DENVER >> There are 300 more suspected noncitizens on Colorado’s voter rolls, Secretary of State Gessler said today in the latest chapter in a contentious national debate over what Republicans say is vulnerability in the voting system.
The latest figures are from the 3,903 people who received letters from Gessler’s office questioning their citizenship in August. During a first round of checks, Gessler said 141 others were found to be possible noncitizens based on a federal immigration database.
Critics of Gessler, who is a Republican, have questioned his political motives and argue the checks have the potential to disenfranchise eligible voters. Some of the people who have received letters questioning their citizenship have turned out to be U.S. citizens, and a few of the original 141 have maintained they are citizens.
The majority of the people who are suspected to be noncitizens and on the rolls are unaffiliated voters and Democrats, according to data provided by Gessler’s office.
State election officials did additional checks this month after obtaining immigration identification numbers from the state division of motor vehicles for more of the people who received letters. They received letters because at one point they showed proof they weren’t U.S. citizens, such as a green card, when obtaining a driver’s license.
The latest figures mean that out of the 3,903 who received letters, 441 are believed to be non-citizens, according to the federal database, which has normally been used to check the status of legal immigrants who receive government benefits.

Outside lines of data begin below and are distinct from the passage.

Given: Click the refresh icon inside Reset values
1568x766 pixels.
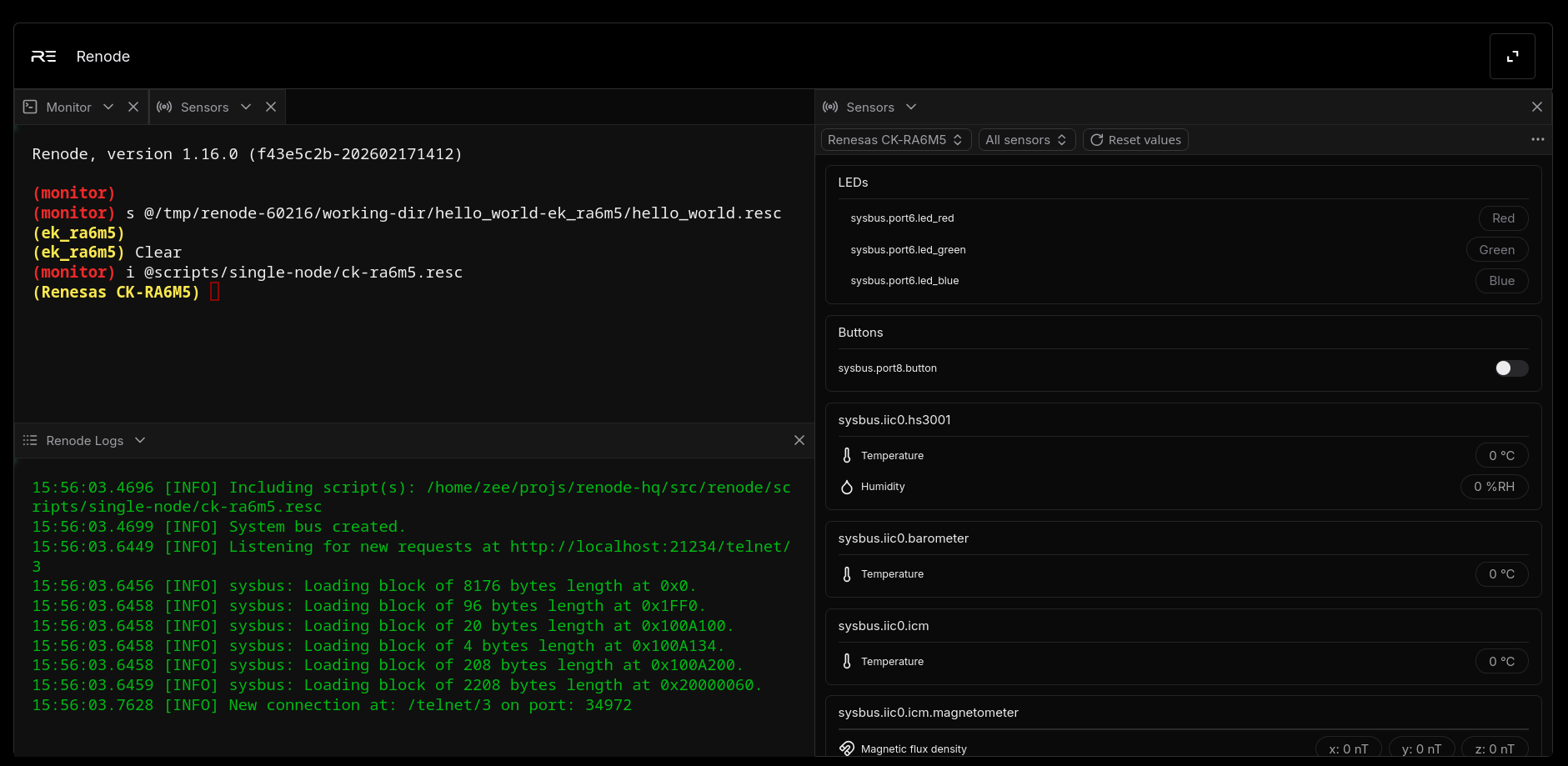Looking at the screenshot, I should pos(1096,139).
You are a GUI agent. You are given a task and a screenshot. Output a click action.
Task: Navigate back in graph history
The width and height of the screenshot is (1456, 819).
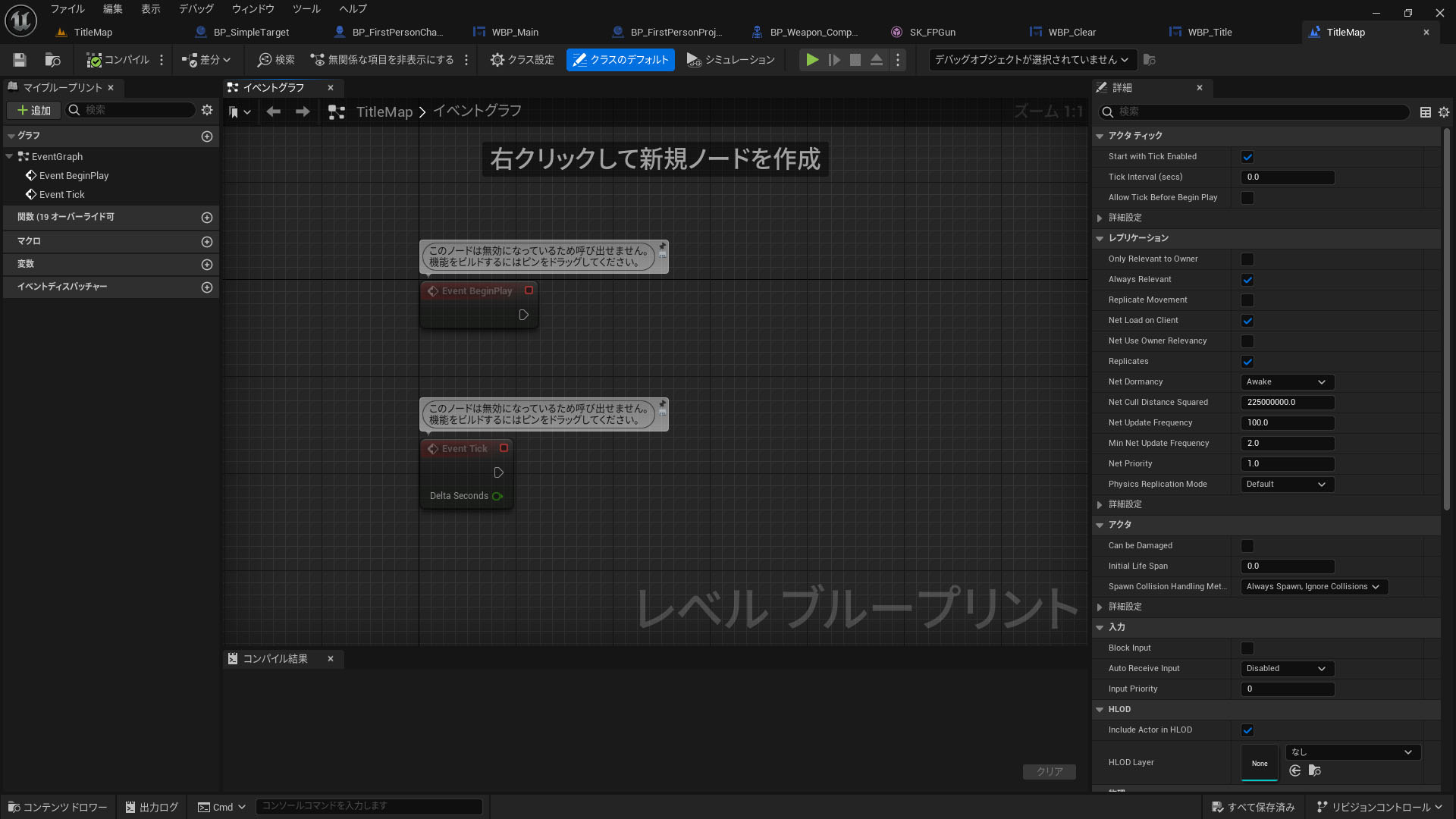pos(273,111)
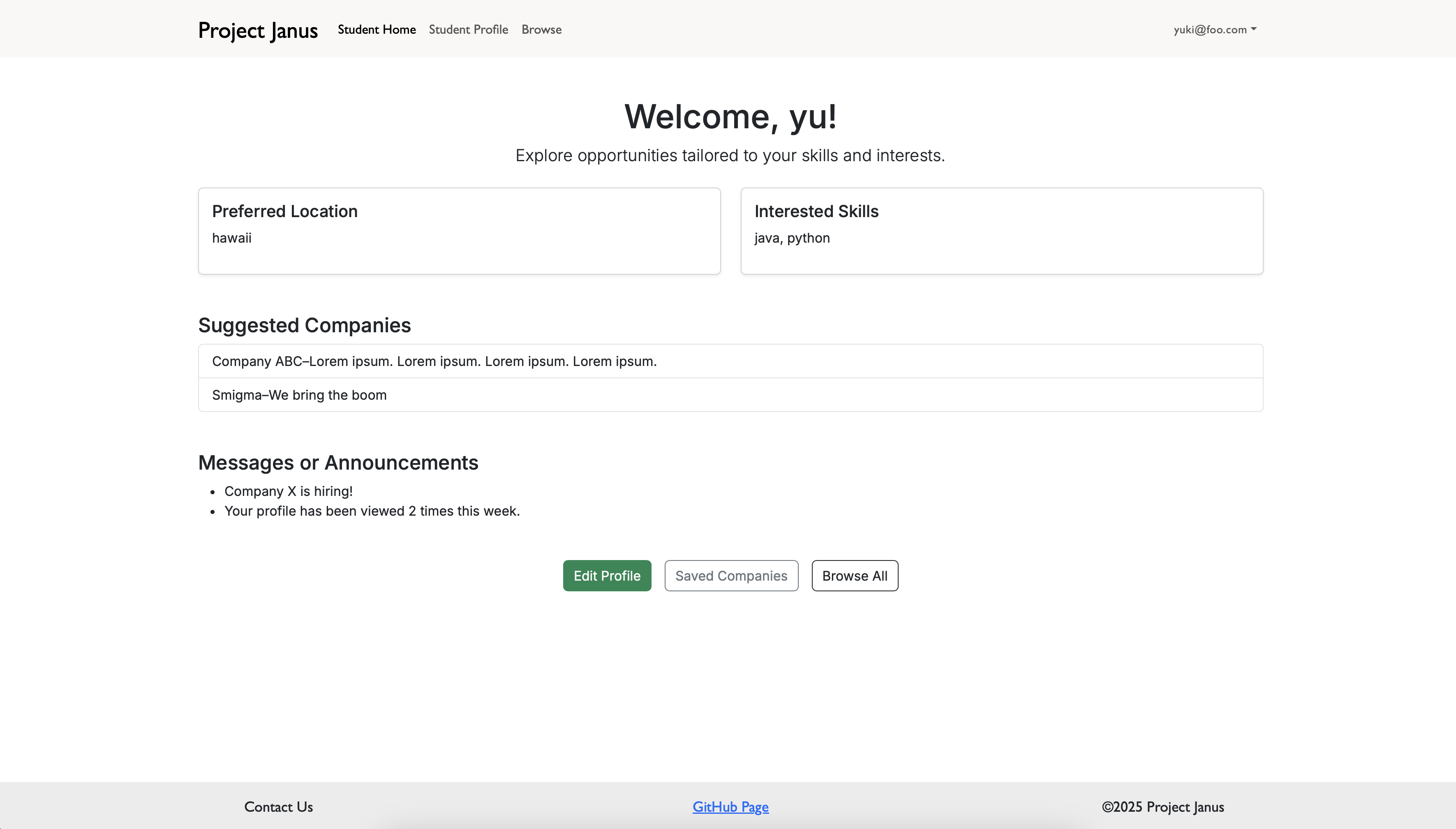Click the Company X is hiring announcement
The height and width of the screenshot is (829, 1456).
pos(288,491)
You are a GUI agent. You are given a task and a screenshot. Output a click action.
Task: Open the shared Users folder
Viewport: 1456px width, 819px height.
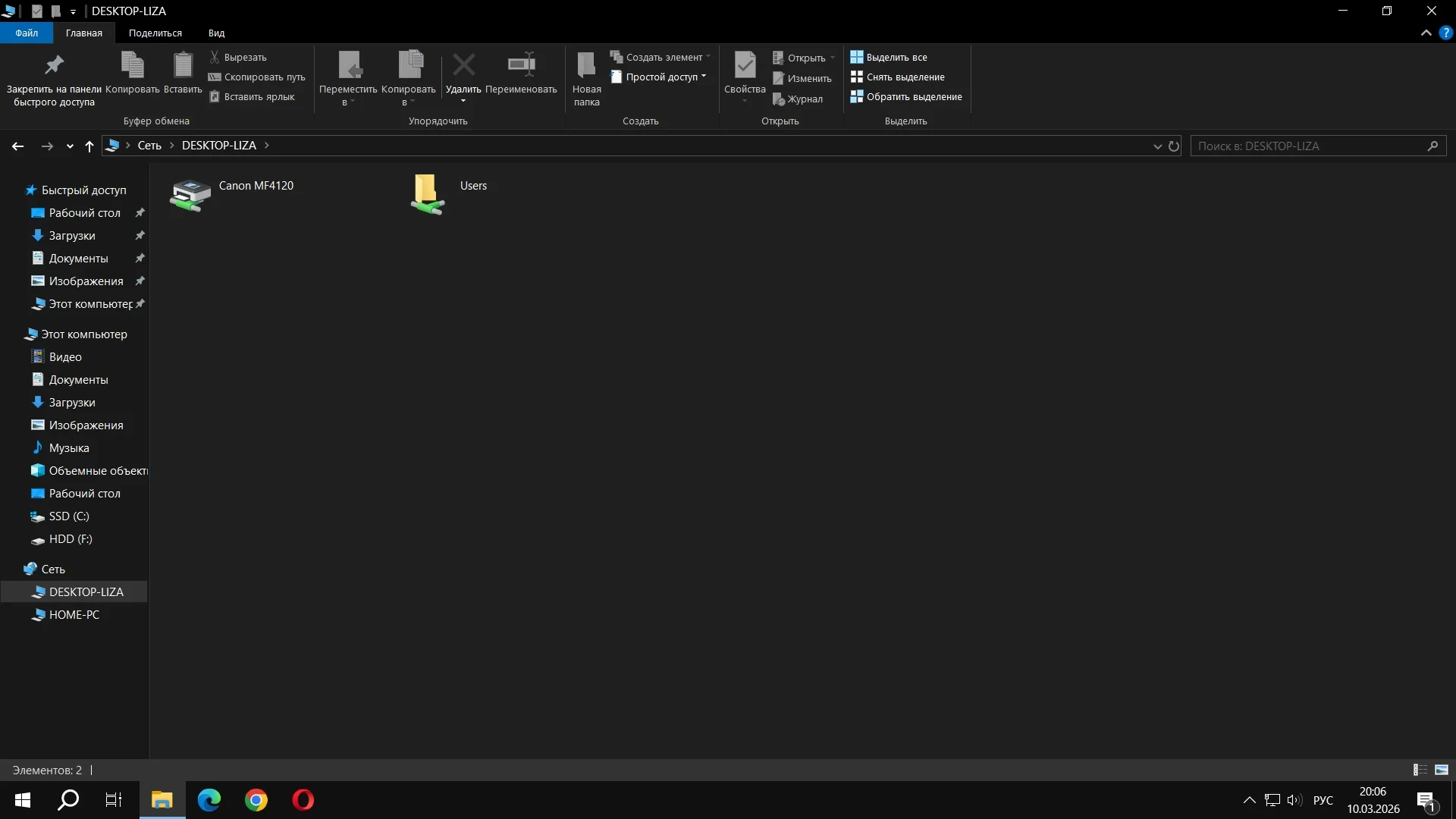click(427, 195)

“It’s unacceptable to have ineligible voters casting ballots in our elections,” Gessler said. “We want to ensure the most accurate reliable elections possible.”
Of the 441 identified as suspected noncitizens, 232 are unaffiliated, 163 are Democrats, and 37 are Republican. Gessler’s office has said they did not look at party registration when checking the voter rolls for possible fraud.
Swing states, like Colorado and Florida, have gotten permission from the federal government to use the immigration database to check voter rolls. Others battleground states, like Iowa and Ohio, have also asked for permission to use the database.
Gessler and other Republican election chiefs in those states have come under heavy criticism from Democrats and voter advocacy groups, who question their political motives in a presidential election that polls show will be extremely close.
Gessler has forwarded the names of the suspected noncitizens, 441 in all, to county clerks for any potential challenge at the polls if they show up to cast ballots.
“Though the timing is not ideal, I felt it was important to alert these voters that the federal government says they’re not citizens,” Gessler said in a written statement. He also sent a letter to U.S. Attorney John Walsh in Denver on Tuesday, letting him know of the figures, telling him that many of the voters believed to be noncitizens would appear on voter rolls across the state.